§ **EXERCISE DESCRIPTION**
Give the lines from the one containing "Viewport: 391px width, 293px height." through the end of the items as a numbered list, leaving out any blank lines.

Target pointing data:

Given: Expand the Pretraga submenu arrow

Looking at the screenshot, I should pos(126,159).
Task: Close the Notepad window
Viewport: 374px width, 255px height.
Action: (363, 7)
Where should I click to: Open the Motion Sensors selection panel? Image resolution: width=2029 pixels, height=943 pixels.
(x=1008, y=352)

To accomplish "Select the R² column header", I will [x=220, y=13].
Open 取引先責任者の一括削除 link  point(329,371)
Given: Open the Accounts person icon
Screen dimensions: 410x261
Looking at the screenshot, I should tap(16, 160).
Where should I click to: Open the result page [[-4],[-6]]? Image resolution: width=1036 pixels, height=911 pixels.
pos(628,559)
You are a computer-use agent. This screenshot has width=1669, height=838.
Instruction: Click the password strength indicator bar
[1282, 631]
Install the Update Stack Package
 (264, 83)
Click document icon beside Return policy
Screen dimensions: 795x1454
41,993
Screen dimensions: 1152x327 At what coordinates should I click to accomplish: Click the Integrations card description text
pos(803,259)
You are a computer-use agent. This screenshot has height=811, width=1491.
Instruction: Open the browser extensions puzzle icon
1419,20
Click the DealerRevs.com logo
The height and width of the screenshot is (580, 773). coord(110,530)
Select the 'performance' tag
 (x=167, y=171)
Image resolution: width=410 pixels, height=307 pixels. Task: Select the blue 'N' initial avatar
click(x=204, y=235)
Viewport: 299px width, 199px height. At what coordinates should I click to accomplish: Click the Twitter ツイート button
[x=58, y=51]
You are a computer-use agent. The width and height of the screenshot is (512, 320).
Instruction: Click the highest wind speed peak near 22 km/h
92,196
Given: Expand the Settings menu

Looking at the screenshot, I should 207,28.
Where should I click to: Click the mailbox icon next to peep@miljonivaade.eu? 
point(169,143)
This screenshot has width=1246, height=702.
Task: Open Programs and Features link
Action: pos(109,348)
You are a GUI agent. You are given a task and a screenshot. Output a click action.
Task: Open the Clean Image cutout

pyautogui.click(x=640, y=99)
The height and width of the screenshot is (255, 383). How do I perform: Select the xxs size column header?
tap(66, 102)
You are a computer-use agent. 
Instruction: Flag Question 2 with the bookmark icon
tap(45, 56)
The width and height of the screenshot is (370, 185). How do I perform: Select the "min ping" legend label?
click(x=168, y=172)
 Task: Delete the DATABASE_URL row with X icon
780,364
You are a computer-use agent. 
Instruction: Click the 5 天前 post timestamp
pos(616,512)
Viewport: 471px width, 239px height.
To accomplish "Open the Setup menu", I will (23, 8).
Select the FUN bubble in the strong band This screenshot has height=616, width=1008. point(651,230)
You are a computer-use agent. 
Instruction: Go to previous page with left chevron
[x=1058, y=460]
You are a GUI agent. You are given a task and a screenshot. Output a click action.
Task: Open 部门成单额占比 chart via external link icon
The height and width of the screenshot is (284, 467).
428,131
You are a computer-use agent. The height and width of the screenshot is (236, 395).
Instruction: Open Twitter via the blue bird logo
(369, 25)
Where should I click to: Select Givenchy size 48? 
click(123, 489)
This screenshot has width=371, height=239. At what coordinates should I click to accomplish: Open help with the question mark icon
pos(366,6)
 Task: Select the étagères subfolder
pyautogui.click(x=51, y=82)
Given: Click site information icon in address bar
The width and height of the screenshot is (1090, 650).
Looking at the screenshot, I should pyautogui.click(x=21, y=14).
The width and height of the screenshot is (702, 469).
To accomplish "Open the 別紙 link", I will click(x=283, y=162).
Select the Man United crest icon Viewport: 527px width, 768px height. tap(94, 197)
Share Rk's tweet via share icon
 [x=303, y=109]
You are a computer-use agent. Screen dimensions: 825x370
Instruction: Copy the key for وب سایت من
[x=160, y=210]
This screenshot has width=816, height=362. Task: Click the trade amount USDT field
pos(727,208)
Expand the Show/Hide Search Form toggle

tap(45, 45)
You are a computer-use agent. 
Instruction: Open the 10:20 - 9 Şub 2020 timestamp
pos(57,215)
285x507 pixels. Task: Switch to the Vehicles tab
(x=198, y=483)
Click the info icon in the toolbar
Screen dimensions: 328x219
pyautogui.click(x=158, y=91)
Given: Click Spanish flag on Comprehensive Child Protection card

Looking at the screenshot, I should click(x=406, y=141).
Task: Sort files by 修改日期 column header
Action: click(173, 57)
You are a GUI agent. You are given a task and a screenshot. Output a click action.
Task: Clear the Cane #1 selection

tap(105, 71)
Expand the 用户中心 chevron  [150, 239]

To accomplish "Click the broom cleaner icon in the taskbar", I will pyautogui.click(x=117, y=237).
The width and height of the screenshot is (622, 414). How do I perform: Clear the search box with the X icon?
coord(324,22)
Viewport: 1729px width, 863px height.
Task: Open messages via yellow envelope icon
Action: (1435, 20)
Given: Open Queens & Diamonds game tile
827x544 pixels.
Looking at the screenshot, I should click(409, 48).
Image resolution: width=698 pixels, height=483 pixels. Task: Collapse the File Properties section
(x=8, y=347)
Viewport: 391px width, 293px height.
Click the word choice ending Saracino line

§ **OUTPUT FOR THIS EXERCISE**
1. Viewport: 391px width, 293px height.
2. Click the word choice ending Saracino line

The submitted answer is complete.